◆ **Gelesenes anwenden**:
a. Erläutern Sie mit ein bis drei Sätzen, warum Manuel laut dem Text über Väterkarenz viel Zeit mit dem Baby verbringen konnte.
b. Führen Sie den Text über Väterkarenz nach der Aussage von Peter weiter.

◆ **Textauszug**:
________

Die AK-Studie zeigt: Ein veraltetes Verständnis von Kindererziehung ist umso stärker verbreitet, je männlicher eine Branche ist. In der Warenherstellung, dem Bau oder dem Finanzsektor sind karenzierte Väter eine Ausnahme. Anderes Bild im Sozialwesen oder Einzelhandel: „Männer, die in Branchen arbeiten, in denen sonst überwiegend Frauen erwerbstätig sind, haben es leichter, in Karenz zu gehen“, sagt Ökonomin Katharina Mader, AK-Referentin für Frauen und Familie.
Bei gleichem Einkommen ist es die Frau, die später in der Teilzeitfalle landet. „Die traditionellen Rollenbilder, also die Zuständigkeit der Mütter für die Familie und der Väter für deren finanziellen Erhalt, sind nach wie vor ein Riesenfaktor“, sagt Mader.
Ein gemeinsames Projekt
Manuels Frau – ähnlich gut verdienende Handelsangestellte – bekam von ihrem Arbeitgeber keine Steine in den Weg gelegt. Dass Manuel dennoch viel Zeit mit dem Baby verbringen konnte, war der Pandemie geschuldet. „Ich habe das Glück gehabt, dass ich viel im Homeoffice war und somit teilweise wirklich bei der Kleinen sein konnte.“ Wenn Papas Spotify-Playlist nicht läuft, schläft das Kind ungern ein: etwas Klassik, etwas Punkrock.
Gegenbeispiel: Christof, Mitarbeiter einer öffentlichen Universität, hatte die volle Unterstützung seines Arbeitgebers. Für das junge Paar war immer klar: „Bekommen wir ein Kind, wird es ein gemeinsames Projekt“, sagt Christof. Und so haben sie es auch durchgetaktet: Beide gehen ähnlich lang in Karenz. Sie nehmen das einkommensabhängige Modell: Der Karenzierte erhält 80 Prozent seines Gehalts bis maximal 2.000 Euro pro Monat. Beide bleiben nachher in Teilzeit. „Wer sich die Karenz leisten kann, sollte es auch machen. Man versäumt sonst etwas als Mann“, sagt Christof.
Finanzieller Anreiz bei geteilter Karenz: Paare erhalten den Partnerschaftsbonus in Höhe von 1.000 Euro.
Klingt verlockend. Aber wenn der Arbeitgeber nicht mitspielt? Wenn ein Haus abbezahlt werden muss? Noch dazu in ländlichen Regionen, wo die Kinderbetreuung schlechter ausgebaut ist?
"Das ist steinzeitlich"
„Die Vereinbarkeit von Beruf und Familie ist ein politisches Schlagwort, das bei jedem Wahlkampf aufs Tapet kommt. Wenn man jung ist, sagt einem das gar nichts. Dann kriegt man Kinder und sie knallt einem so richtig ins Gesicht: Die Erkenntnis, dass es in Österreich nicht vereinbar ist“, sagt Jungvater Peter zum KURIER.

________

◆ **Aufgeführte Einträge**:
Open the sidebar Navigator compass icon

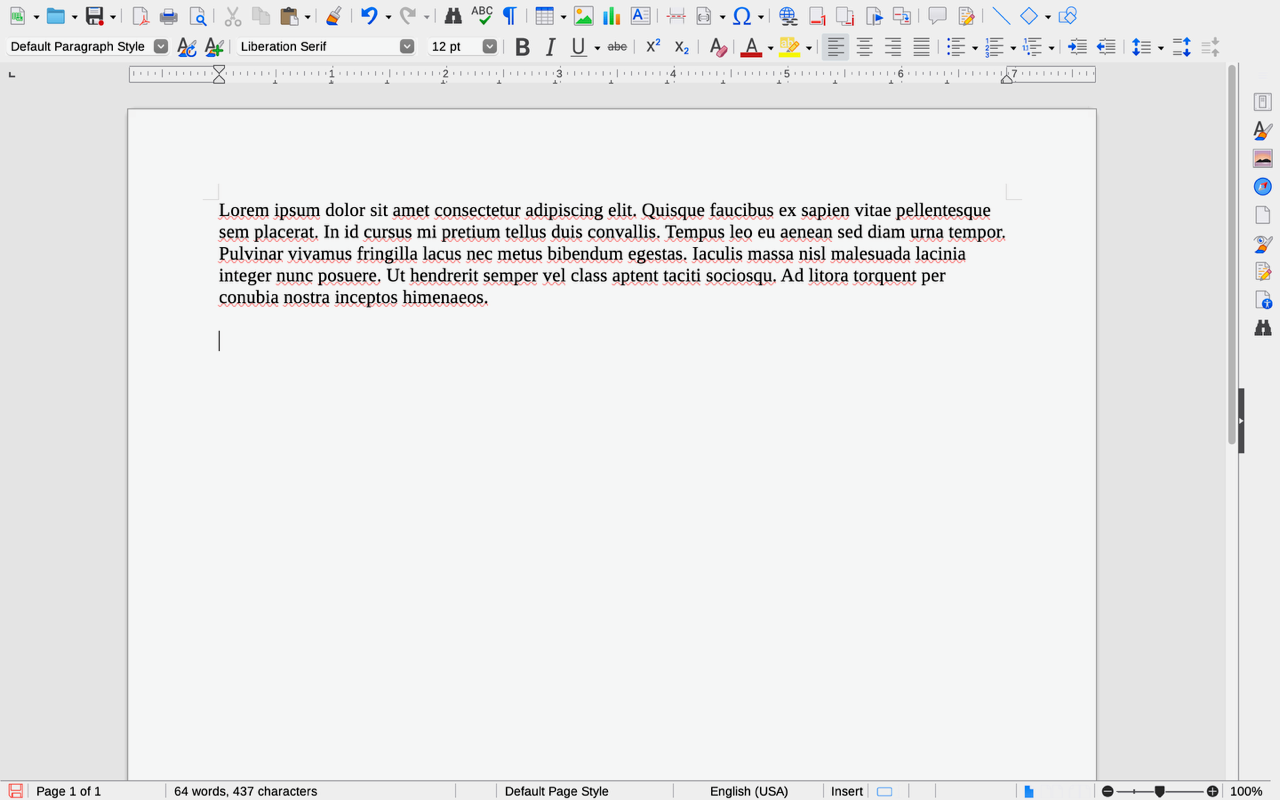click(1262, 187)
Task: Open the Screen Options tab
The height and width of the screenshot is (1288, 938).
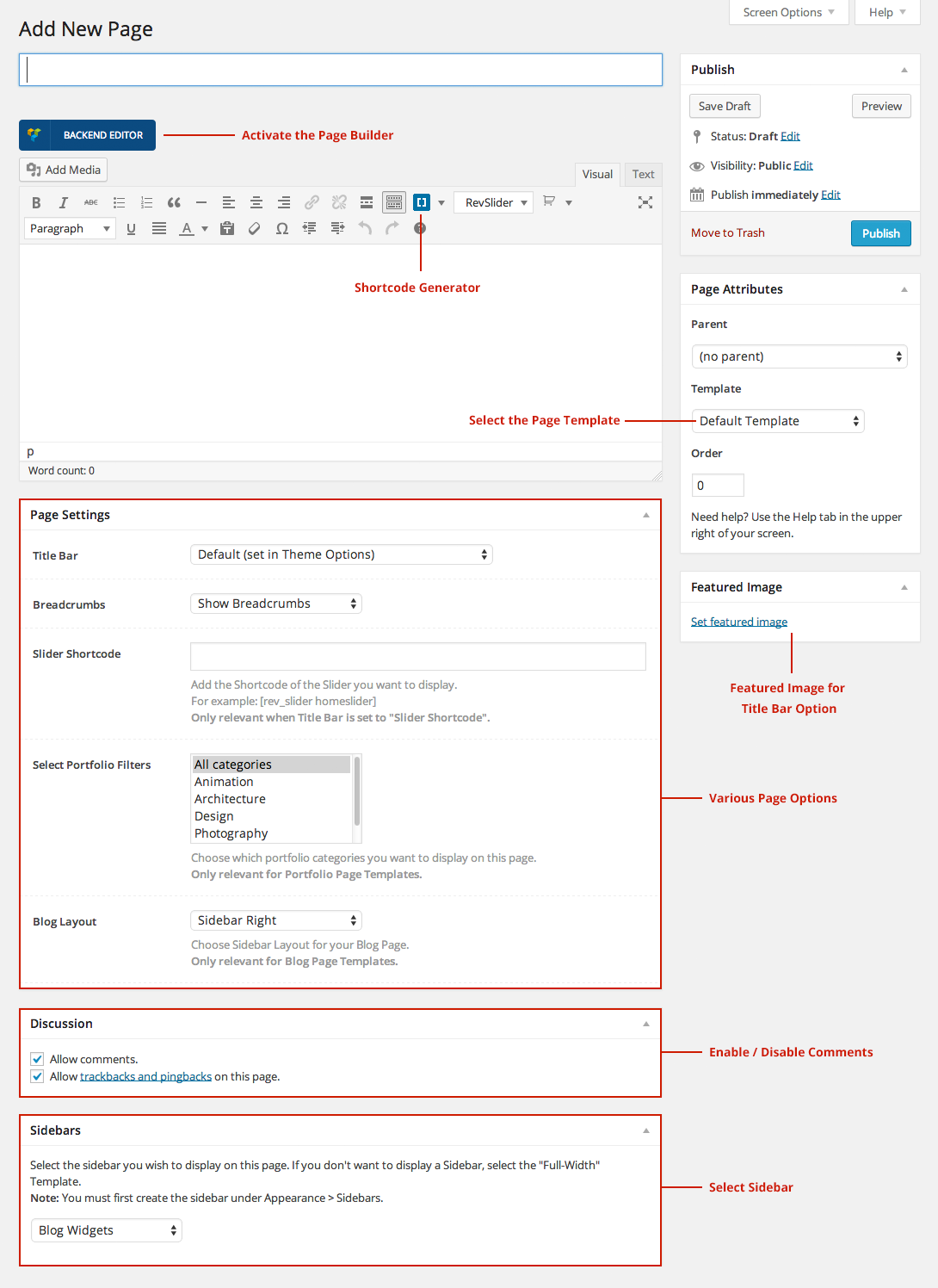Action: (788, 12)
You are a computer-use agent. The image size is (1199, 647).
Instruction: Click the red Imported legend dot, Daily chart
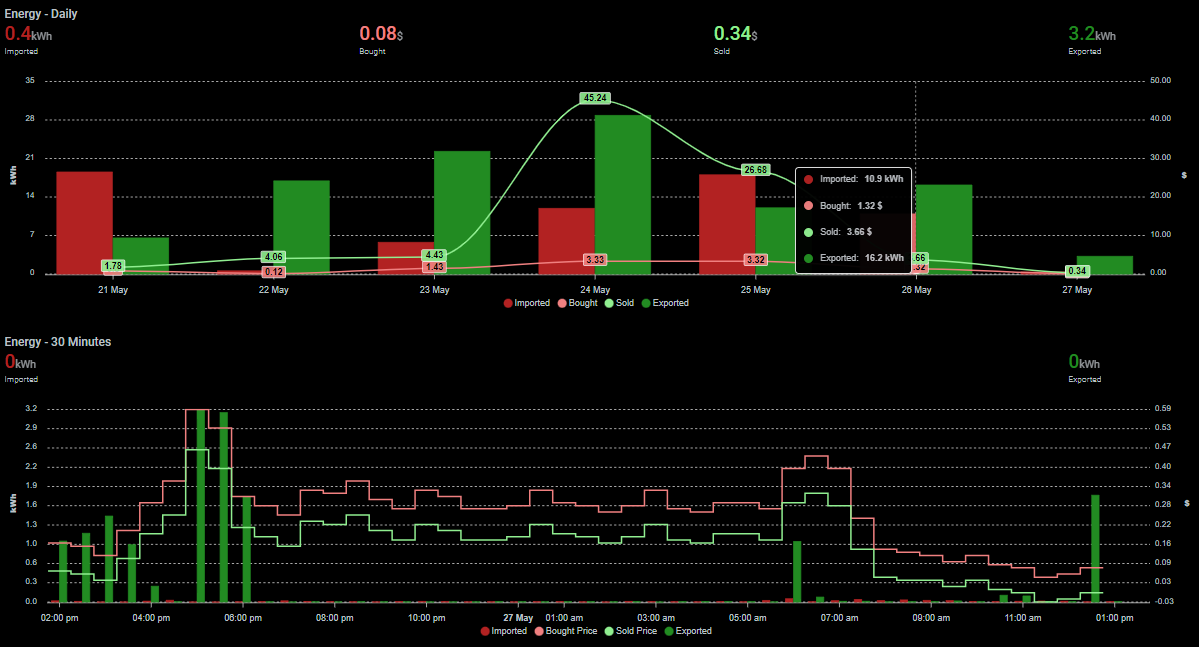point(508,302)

________

◆ **Antworten je Aufgabe**:
a. Das war der Pandemie geschuldet. Manuel war viel im Homeoffice und konnte deshalb teilweise wirklich bei seinem Kind sein.

b.
Der Verlagsmitarbeiter war zweimal länger als drei Monate in Karenz. Für das Paar ist vor allem die Zeit danach problematisch: Privatkindergarten finden und finanzieren, bis das Kind in einen öffentlichen kann.
Dass man etwa in Niederösterreich erst ab zweieinhalb Jahren Anspruch auf einen öffentlichen Kindergartenplatz hat, ärgert Peter: „Dieses System ist teilweise steinzeitlich.“ Was sämtliche Väter im Gespräch bilanzieren: Sie sind oder wären gerne in Karenz. Kinderbetreuung sei anstrengend, aber auch schön. Politische Vorschläge, um die Quote zu verbessern, haben sie einige: der Papamonat soll auch bezahlt werden, wenn der Vater nachher zusätzlich in Karenz geht, die Kindergärten gehören ausgebaut, vor allem einkommensschwache Familien stärker gefördert.
Männerbonus?
Auch gut gemeinte Fördermodelle entlarven übrigens oft die Fehler im System. Jakob Schwarz, Budget-Sprecher der Grünen und ebenfalls seit Kurzem Vater, hat den Budgetdienst die Gender-Wirkung der Steuerreform überprüfen lassen. Den unter Türkis-Blau eingeführten Familienbonus erhalten in drei Viertel der Fälle Männer.
Beantragen können den Absetzbetrag beide Elternteile, doch meist macht es der Mann, weil höhere Einkommen stärker vom Bonus profitieren. „Das kann schon einen Anreiz bieten, dass Frauen zu Hause bleiben. Aufgrund der immer noch bestehenden Einkommensunterschiede zwischen Männern und Frauen profitieren erstere typischerweise stärker von steuerlichen Entlastungsmaßnahmen, so auch vom Familienbonus“, sagt Schwarz. Mit dem erhöhten Kindermehrbetrag für Alleinerzieherinnen habe man nun aber gegengesteuert.